### Assignment
Below are lines of data, and only some are wanted. Please repeat exactly those from the line that has "Task: Focus the" through the line that has "Select the Extruded Boss/Base tool".

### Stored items
==*==

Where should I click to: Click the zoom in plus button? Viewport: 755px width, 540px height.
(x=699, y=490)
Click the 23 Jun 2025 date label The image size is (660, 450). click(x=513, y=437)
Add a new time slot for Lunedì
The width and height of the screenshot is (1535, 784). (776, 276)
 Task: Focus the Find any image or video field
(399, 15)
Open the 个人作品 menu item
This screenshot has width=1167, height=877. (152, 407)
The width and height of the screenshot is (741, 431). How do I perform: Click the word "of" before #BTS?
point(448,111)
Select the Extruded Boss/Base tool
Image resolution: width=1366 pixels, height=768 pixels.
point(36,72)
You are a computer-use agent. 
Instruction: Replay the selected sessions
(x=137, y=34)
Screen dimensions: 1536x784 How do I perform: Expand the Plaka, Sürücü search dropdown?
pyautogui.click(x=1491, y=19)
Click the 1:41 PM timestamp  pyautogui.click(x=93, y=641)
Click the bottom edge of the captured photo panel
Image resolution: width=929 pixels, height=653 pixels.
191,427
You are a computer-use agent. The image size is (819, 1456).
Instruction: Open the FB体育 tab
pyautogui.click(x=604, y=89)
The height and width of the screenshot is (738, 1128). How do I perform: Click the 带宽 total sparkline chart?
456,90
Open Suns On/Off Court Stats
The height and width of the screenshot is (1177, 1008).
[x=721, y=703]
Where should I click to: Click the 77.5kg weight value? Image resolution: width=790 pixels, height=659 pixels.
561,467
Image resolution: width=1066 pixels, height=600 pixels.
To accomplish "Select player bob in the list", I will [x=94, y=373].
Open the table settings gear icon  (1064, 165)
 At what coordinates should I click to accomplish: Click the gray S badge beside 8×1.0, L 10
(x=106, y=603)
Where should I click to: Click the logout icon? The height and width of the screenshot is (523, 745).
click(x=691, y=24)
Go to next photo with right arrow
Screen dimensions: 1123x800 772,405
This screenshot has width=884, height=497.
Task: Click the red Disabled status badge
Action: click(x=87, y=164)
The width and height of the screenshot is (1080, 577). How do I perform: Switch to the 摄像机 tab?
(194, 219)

==*==

### Solution below
 Task: Focus the Find any image or video field
(399, 15)
Open the 个人作品 menu item
This screenshot has width=1167, height=877. (152, 407)
The width and height of the screenshot is (741, 431). How do I perform: Click the word "of" before #BTS?
point(448,111)
Select the Extruded Boss/Base tool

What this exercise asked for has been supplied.